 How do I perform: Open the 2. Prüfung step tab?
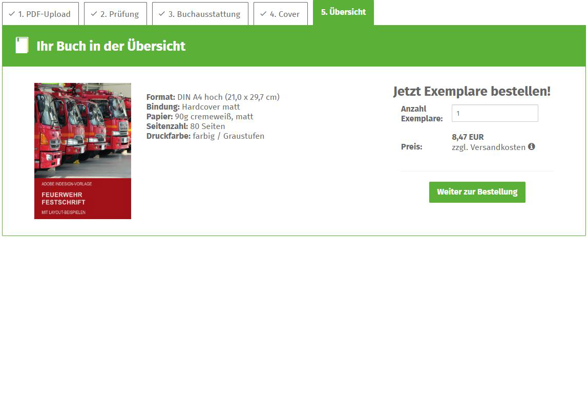click(116, 14)
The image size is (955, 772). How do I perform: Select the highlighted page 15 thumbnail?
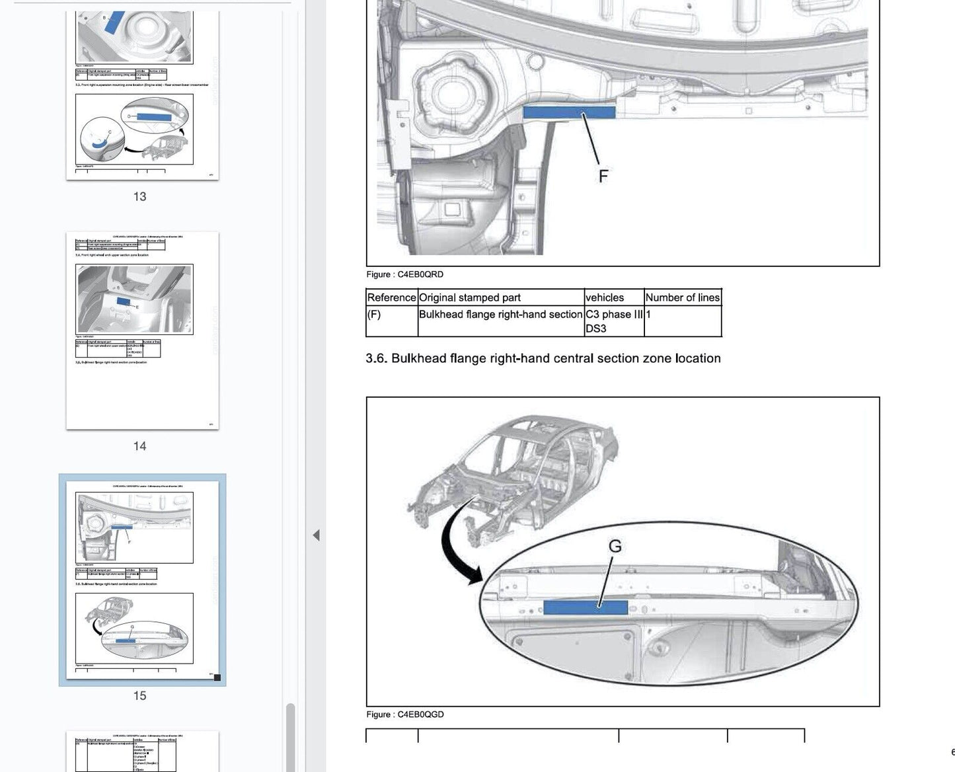coord(142,579)
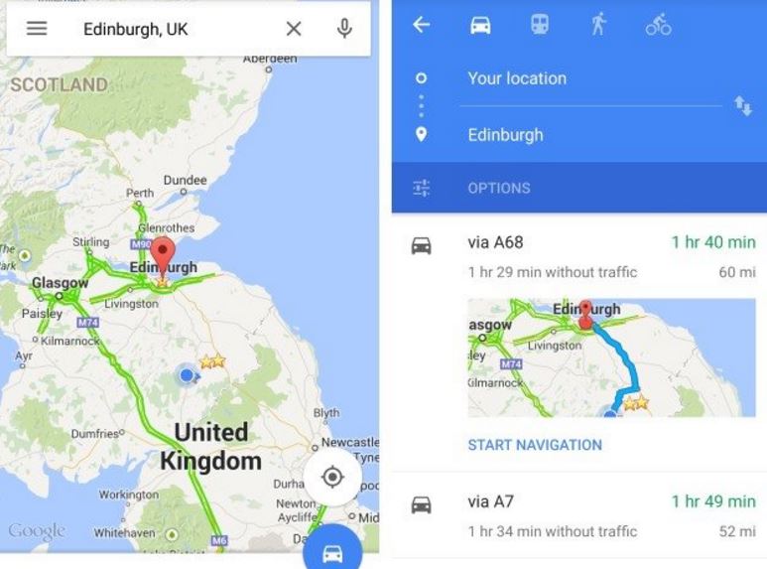Select the via A7 route

coord(579,516)
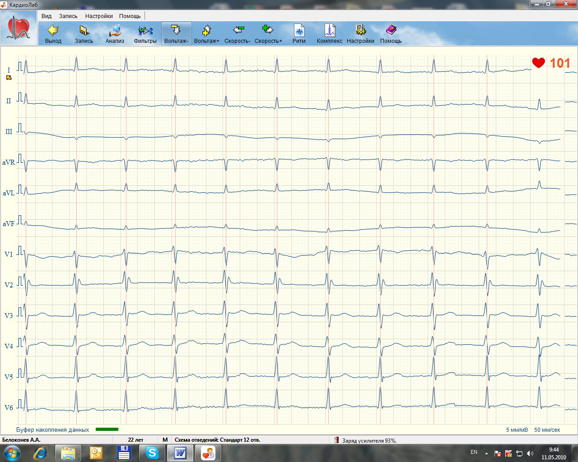This screenshot has width=578, height=462.
Task: Increase sweep speed with Скорость+
Action: 268,34
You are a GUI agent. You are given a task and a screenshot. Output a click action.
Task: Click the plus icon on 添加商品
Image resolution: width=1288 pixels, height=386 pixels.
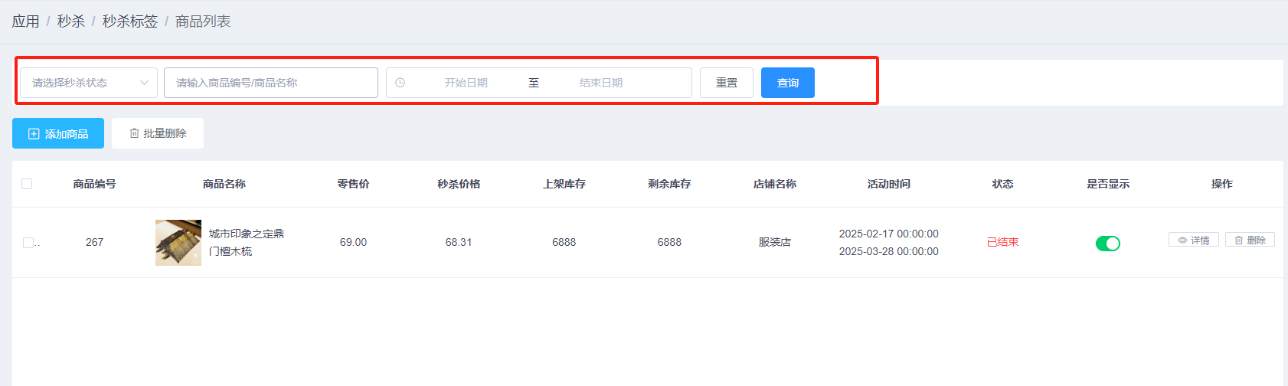(x=34, y=134)
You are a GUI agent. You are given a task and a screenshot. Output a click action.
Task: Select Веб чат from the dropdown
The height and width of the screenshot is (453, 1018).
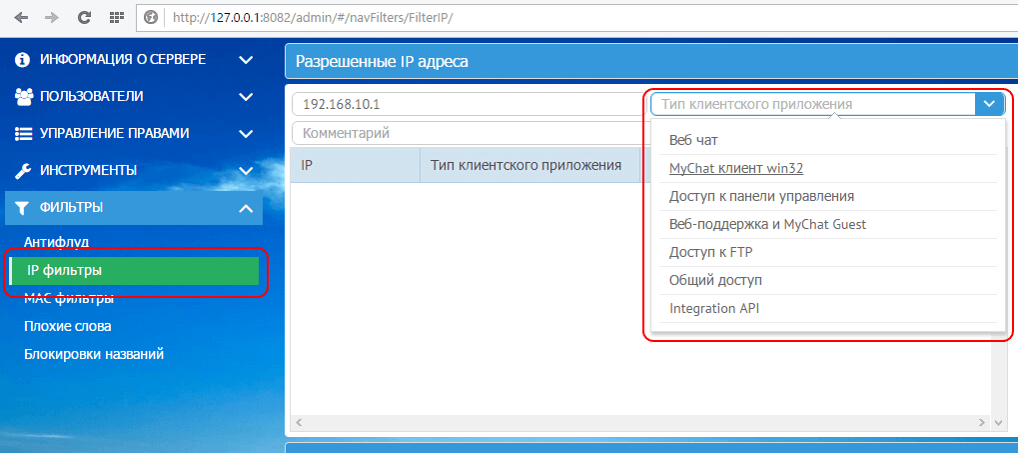[693, 141]
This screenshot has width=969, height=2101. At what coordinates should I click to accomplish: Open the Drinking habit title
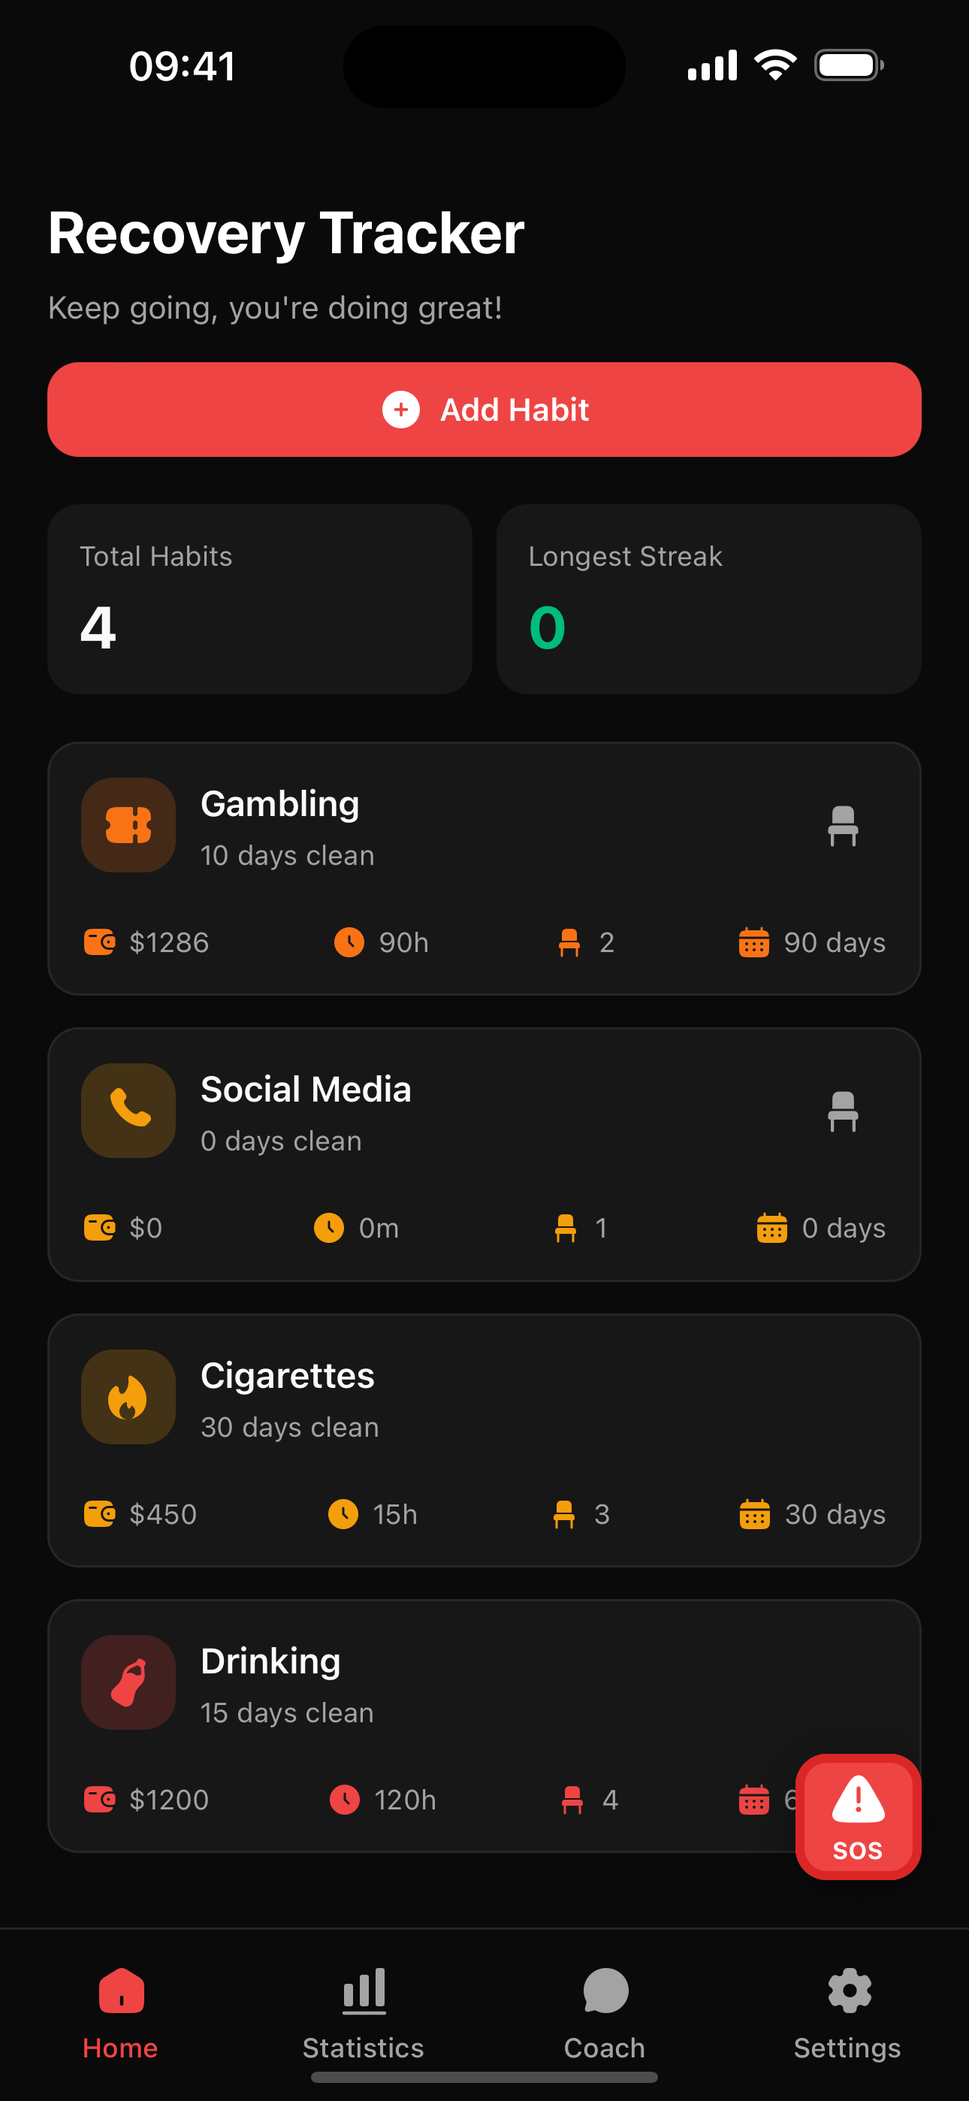pos(271,1661)
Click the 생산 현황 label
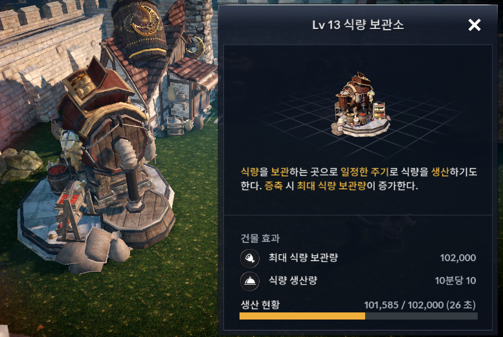Screen dimensions: 503x337 [x=260, y=304]
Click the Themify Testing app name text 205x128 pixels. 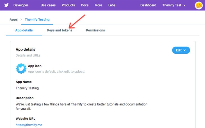pyautogui.click(x=27, y=88)
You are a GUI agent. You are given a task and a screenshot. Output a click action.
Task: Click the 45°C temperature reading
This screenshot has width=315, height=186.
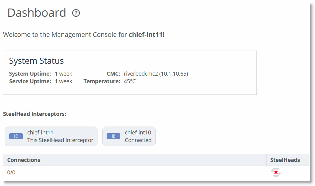[x=130, y=81]
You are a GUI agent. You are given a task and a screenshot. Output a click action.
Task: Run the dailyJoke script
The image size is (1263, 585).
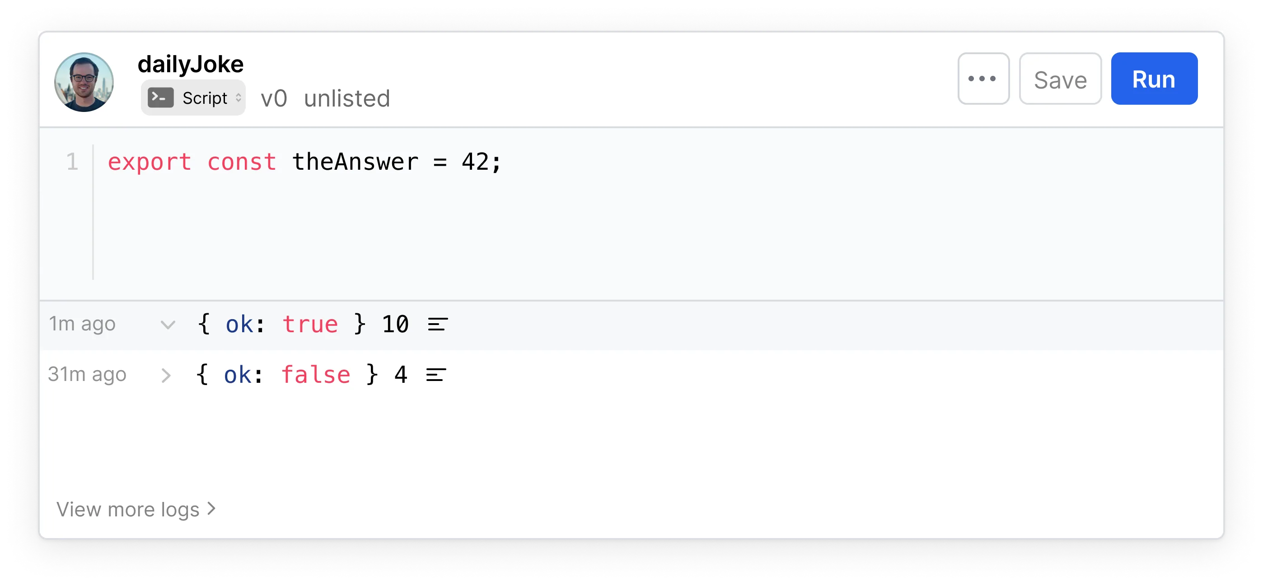(1153, 78)
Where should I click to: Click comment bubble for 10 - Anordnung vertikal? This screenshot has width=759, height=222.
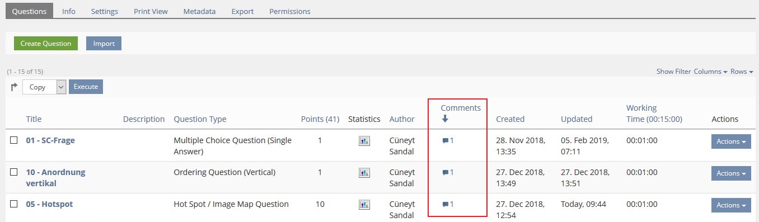click(446, 173)
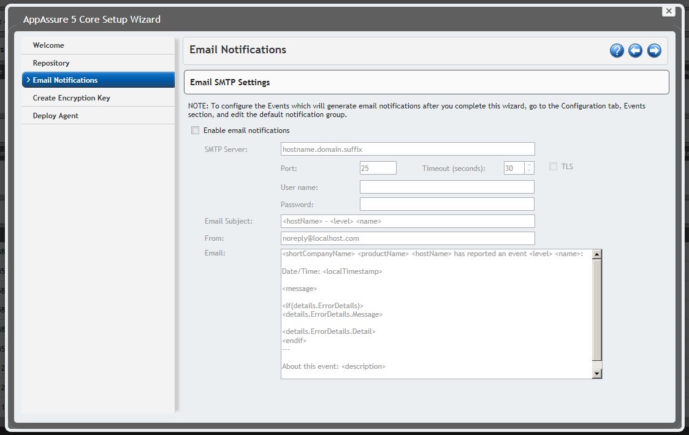Enable email notifications checkbox
The height and width of the screenshot is (435, 689).
click(196, 131)
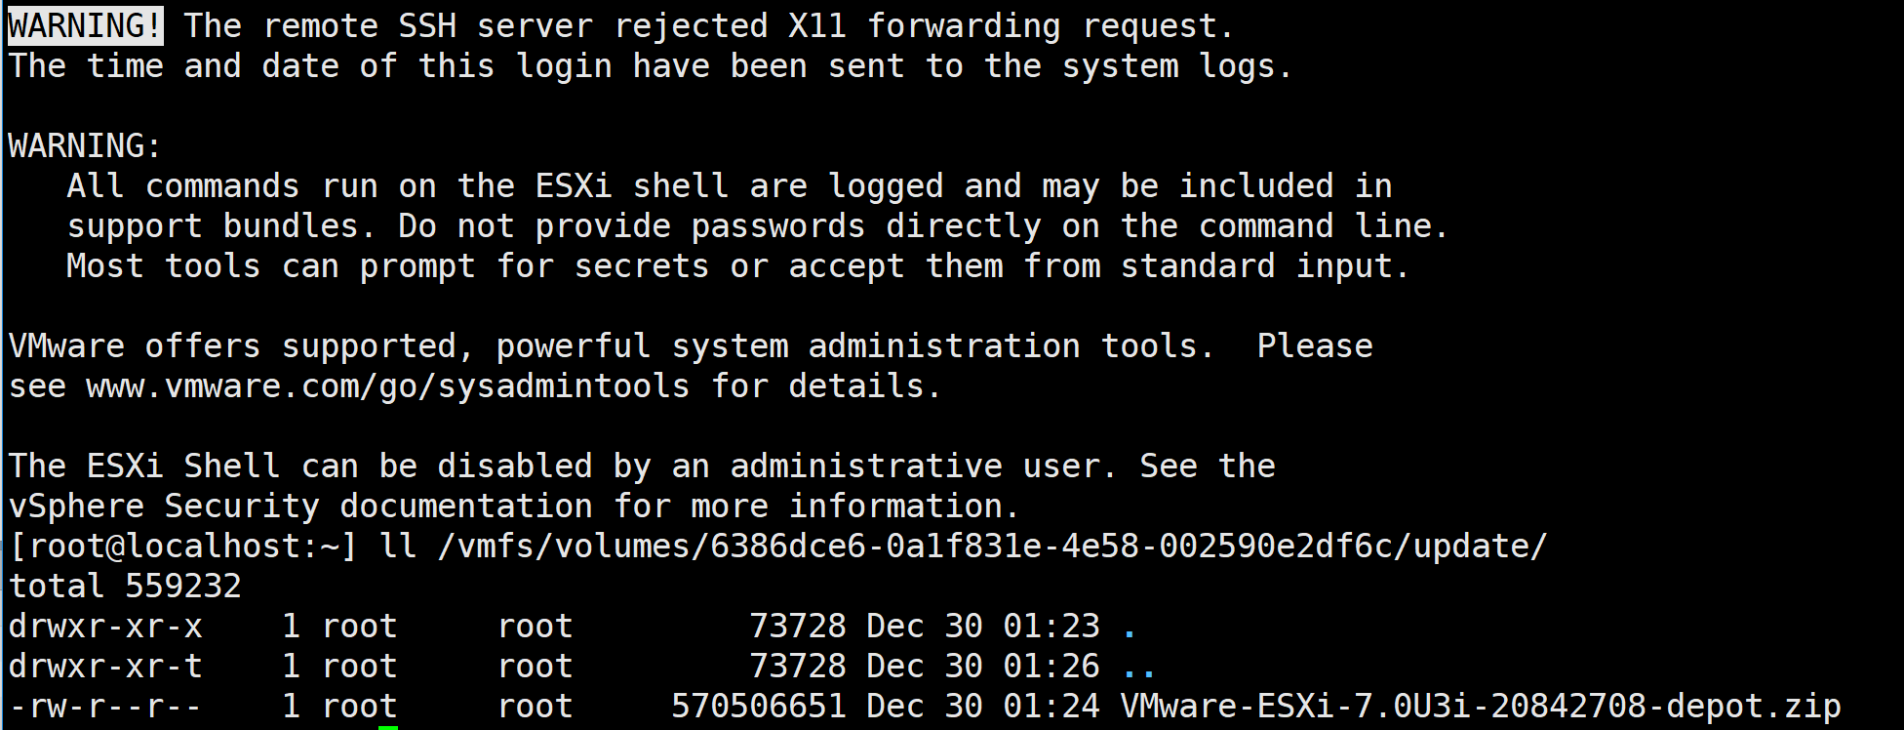
Task: Click the vSphere Security documentation text
Action: tap(300, 506)
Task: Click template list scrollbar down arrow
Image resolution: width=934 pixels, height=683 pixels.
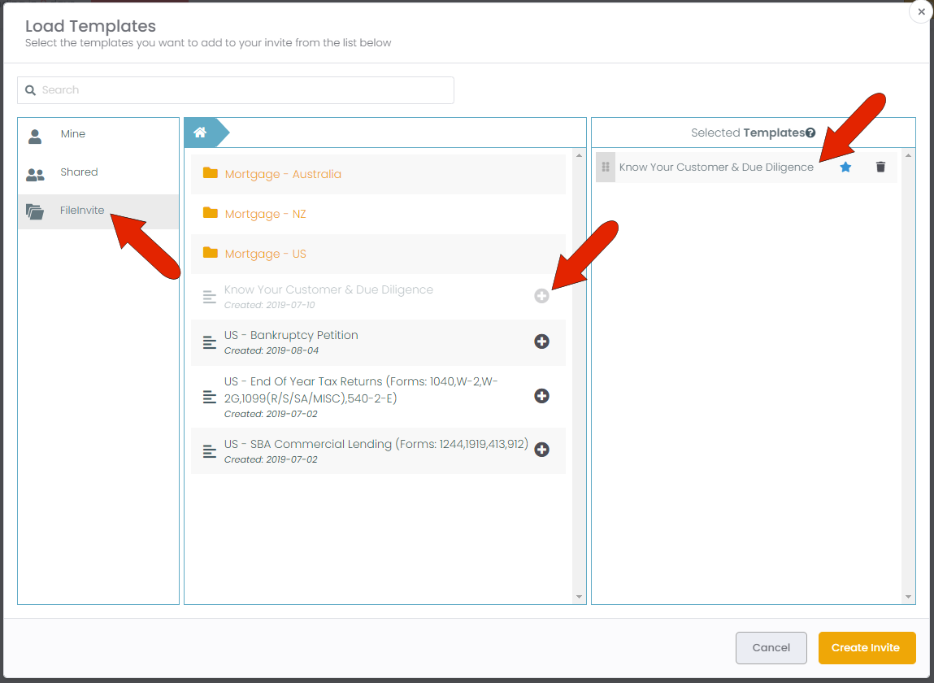Action: pos(579,597)
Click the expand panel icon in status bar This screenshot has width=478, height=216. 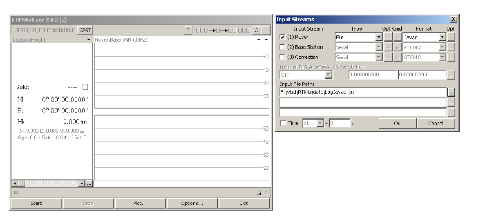coord(258,192)
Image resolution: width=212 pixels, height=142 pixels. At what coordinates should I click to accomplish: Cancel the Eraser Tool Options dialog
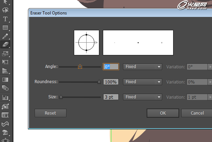(197, 113)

# ABOUT THIS EXERCISE:
From the line containing "Image resolution: width=212" to the final line of the entries, both included, transcribe every line exactly, omit the pictures, and add nothing more.

# RESULT OF THIS EXERCISE:
Image resolution: width=212 pixels, height=142 pixels. At what coordinates should I click to accomplish: Cancel the Eraser Tool Options dialog
(197, 113)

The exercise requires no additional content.